BEGIN DATA LINES

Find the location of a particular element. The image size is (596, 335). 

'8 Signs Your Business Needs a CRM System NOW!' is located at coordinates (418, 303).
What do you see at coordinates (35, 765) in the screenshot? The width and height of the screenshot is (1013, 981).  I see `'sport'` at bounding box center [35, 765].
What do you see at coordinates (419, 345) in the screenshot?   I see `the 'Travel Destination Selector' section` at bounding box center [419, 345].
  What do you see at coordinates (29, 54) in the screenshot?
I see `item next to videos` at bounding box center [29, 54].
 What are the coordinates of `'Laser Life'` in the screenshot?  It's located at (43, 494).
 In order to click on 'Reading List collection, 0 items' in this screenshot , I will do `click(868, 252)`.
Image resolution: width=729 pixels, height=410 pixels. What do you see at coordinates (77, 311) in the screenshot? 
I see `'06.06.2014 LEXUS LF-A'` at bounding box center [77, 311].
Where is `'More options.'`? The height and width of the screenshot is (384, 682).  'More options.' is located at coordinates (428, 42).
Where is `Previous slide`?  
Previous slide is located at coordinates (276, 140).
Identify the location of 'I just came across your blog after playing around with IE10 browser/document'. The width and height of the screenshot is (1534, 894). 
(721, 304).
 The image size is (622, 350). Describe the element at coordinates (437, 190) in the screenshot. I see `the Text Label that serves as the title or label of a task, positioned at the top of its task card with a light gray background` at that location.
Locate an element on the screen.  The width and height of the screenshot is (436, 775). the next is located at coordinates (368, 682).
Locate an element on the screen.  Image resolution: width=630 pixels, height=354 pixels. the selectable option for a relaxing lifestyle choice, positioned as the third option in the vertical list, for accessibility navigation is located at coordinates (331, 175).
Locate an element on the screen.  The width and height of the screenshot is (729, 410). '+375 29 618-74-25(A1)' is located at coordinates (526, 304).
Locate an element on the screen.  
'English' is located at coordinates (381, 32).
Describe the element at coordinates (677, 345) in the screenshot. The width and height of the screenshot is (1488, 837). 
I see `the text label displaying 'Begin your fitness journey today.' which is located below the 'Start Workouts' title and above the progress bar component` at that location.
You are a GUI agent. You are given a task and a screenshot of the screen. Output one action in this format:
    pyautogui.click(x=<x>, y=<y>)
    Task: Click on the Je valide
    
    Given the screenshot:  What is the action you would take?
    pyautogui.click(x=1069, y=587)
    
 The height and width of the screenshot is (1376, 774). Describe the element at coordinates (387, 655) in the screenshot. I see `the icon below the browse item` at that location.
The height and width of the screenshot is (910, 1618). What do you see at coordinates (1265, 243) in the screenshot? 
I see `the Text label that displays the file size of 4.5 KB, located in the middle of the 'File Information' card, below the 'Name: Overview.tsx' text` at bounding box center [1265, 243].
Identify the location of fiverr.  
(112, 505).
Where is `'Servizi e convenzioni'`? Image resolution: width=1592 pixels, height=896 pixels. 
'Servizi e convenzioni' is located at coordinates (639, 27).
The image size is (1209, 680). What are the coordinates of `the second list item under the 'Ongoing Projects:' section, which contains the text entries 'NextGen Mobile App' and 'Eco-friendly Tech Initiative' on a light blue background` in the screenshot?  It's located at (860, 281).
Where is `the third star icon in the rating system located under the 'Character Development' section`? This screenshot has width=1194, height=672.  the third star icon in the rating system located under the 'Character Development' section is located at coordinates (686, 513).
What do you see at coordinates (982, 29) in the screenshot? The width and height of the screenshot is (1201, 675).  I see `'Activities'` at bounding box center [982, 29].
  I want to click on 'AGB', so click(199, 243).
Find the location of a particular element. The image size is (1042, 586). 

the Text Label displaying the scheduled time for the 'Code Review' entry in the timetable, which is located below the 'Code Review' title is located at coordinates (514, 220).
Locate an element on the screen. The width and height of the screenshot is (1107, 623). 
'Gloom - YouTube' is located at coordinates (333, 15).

END DATA LINES

--- WORK TO DO ---
Lay out the data above as a Markdown table with the columns Entry and Text, starting at the beginning of the data and ending at the line that contains "What do you see at coordinates (35, 765)". Give each line its own numbered row, and omit blank lines.

--- ANSWER TO THE PROBLEM ---
| Entry | Text |
|---|---|
| 1 | Find the location of a particular element. The image size is (596, 335).  |
| 2 | '8 Signs Your Business Needs a CRM System NOW!' is located at coordinates (418, 303). |
| 3 | What do you see at coordinates (35, 765) in the screenshot? The width and height of the screenshot is (1013, 981).  I see `'sport'` at bounding box center [35, 765]. |